— Start Source passage —

Builds an ensemble of regression trees for longitudinal or functional data using the spline projection method. The resulting model contains a list of spline trees along with some additional information. All parameters are used in the same way that they are used in the splineTree() function. The additional parameter ntree specifies how many trees should be in the ensemble, and prob controls the probability of selecting a given variable for split consideration at a node. This method may take several minutes to run- saving the forest after building it is recommended.

splineForest(splitFormula, tformula, idvar, data, knots = NULL,
  df = NULL, degree = 3, intercept = FALSE, nGrid = 7,
  gridPoints = NULL, ntree = 50, prob = 0.3, cp = 0.001,
  minNodeSize = 1, bootstrap = FALSE)

Arguments

splitFormula

Formula specifying the longitudinal response variable and the time-constant variables that will be used for splitting in the tree.

tformula

Formula specifying the longitudinal response variable and the variable that acts as the time variable.

idvar

The name of the variable that serves as the ID variable for grouping observations. Must be in quotes

data

dataframe that contains all variables specified in the formulas- in long format.

knots

Specified locations for internal knots in the spline basis. Defaults to NULL, which corresponds to no internal knots.

df

Degrees of freedom of the spline basis. If this is specified but the knots parameter is NULL, then the appropriate number of internal knots will be added at quantiles of the training data. If both df and knots are unspecified, the spline basis will have no internal knots.

degree

Specifies degree of spline basis used in the tree.

intercept

Specifies whether or not the splitting process will consider the intercept coefficient of the spline projections. Defaults to FALSE, which means that the tree will split based on trajectory shape, ignoring response level.

nGrid

Number of grid points to evaluate projection sum of squares at. If gridPoints is not supplied, then this is the number of grid points that will be automatically placed at quantiles of the time variable. The default is 7.

— End Source passage —
— Start Supplied records —

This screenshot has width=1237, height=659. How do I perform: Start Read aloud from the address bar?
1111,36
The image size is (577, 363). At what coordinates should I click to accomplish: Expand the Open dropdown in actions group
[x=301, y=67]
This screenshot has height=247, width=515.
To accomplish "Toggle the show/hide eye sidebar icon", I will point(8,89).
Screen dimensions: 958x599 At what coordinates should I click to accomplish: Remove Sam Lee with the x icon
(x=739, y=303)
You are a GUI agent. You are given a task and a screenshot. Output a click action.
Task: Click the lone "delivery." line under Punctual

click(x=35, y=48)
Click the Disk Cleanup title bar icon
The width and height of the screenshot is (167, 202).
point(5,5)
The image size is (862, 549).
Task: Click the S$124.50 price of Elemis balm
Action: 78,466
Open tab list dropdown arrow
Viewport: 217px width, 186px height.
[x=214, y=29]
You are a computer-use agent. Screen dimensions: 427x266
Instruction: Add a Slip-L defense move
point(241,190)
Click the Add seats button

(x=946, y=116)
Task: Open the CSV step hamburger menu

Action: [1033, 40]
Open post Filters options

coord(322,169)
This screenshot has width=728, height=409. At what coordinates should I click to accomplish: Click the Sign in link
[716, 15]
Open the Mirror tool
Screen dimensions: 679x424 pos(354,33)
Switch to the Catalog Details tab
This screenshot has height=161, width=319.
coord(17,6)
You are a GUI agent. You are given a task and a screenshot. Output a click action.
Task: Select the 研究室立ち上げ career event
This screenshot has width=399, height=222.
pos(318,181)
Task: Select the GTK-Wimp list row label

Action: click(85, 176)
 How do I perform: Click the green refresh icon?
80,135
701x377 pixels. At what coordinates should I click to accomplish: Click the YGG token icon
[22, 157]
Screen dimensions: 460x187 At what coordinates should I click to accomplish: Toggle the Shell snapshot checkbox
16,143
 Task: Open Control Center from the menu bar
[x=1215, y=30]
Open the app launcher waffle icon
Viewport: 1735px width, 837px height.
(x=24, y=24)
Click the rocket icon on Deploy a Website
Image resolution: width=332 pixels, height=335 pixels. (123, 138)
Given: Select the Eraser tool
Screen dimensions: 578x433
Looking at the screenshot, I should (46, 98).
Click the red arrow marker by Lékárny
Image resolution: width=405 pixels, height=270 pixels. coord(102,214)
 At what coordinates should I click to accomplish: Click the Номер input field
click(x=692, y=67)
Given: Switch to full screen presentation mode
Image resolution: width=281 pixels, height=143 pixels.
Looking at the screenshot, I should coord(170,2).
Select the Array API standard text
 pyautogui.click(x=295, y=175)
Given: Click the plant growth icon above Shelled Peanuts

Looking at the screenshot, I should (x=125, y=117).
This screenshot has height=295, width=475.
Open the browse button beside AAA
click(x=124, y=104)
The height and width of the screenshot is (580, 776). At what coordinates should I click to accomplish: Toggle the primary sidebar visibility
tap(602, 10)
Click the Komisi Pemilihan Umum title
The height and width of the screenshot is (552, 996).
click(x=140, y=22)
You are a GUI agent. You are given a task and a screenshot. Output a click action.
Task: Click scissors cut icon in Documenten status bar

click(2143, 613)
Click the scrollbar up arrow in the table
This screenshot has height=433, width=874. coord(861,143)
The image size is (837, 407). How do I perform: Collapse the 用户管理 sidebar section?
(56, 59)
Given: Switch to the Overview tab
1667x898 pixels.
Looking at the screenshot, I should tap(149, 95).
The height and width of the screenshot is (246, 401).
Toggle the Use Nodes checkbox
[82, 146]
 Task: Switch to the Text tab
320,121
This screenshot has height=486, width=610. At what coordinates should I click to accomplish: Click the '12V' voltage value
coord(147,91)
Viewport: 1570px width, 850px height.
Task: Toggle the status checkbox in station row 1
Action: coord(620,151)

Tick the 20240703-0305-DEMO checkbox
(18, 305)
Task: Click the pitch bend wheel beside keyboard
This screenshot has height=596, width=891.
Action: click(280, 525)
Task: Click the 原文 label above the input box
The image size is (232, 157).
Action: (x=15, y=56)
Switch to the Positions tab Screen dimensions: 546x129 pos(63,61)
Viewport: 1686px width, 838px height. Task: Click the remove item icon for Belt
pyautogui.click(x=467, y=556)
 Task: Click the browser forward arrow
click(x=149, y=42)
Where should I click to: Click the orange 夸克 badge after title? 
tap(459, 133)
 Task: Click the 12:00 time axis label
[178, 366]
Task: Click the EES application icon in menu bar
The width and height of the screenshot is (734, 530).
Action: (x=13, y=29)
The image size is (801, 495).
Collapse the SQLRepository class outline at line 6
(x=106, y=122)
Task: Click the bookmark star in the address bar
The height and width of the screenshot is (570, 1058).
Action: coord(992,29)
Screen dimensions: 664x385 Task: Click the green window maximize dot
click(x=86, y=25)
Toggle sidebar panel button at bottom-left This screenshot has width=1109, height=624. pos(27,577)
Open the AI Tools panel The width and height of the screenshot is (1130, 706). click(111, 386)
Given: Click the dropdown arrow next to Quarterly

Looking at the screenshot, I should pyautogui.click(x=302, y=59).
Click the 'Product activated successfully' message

— End Supplied records —

■ Instructions ■
1. Rewrite the splineForest documentation from "The name of" to "in long format.", putting "data frame" in place of "dataframe".
2. Carry on the splineForest documentation from the point where it stops.

■ Answers for the exercise ■
1.
The name of the variable that serves as the ID variable for grouping observations. Must be in quotes

data

data frame that contains all variables specified in the formulas- in long format.

2.
gridPoints

Optional. A vector of numbers that will be used as the grid on which to evaluate the projection sum of squares. Should fall roughly within the range of the time variable.

ntree

Number of trees in the forest.

prob

Probability of selecting a variable to included as a candidate for each split.

cp

Complexity parameter passed to the rpart building process. Default is the rpart default of 0.01

minNodeSize

Minimum number of observational units that can be in a terminal node. Controls tree size and helps avoid overfitting. Default is 10.

bootstrap

Boolean specifying whether bootstrap sampling should be used when choosing data to use for each tree. When set to FALSE (the default), sampling without replacement is used and 63.5 is used for each tree. When set to TRUE, a bootstrap sample is used for each tree.

Value

A spline forest model, which is a named list with 15 components. The list stores a list of trees (in model$Trees), along with information about the spline basis used (model$intercept, model$innerKnots, model$boundaryKnots, etc.), and information about which datapoints were used to build each tree (model$oob_indices and model$index). Note that each element in model$Trees is an rpart object but it is not the same as a model returned from splineTree() because it does not store all relevant information in model$parms.

Details

The ensemble method is highly similar to the random forest methodology of Breiman (2001). Each tree in the ensemble is fit to a random sample of 63.5 the subset of variables considered at each node is determined by a random process. The prob parameter specifies the probability that a given variable will be selected at a certain node. Because the method is based on probability, the same number of variables are not considered for splitting at each node (as in the randomForest package). Note that if prob is small and the number of variables in the splitFormula is also small, there is a high probability that no variables will be considered for splitting at a certain node, which is problematic. The fewer total variables there are, the larger prob should be to ensure good results.

Examples

nlsySubset <- nlsySample[nlsySample$ID %in% sample(unique(nlsySample$ID), 400),] splitForm <-~HISP+WHITE+BLACK+HGC_MOTHER+HGC_FATHER+SEX+Num_sibs sampleForest <- splineForest(splitForm, BMI~AGE, 'ID', nlsySubset, degree=1, cp=0.005, ntree=10)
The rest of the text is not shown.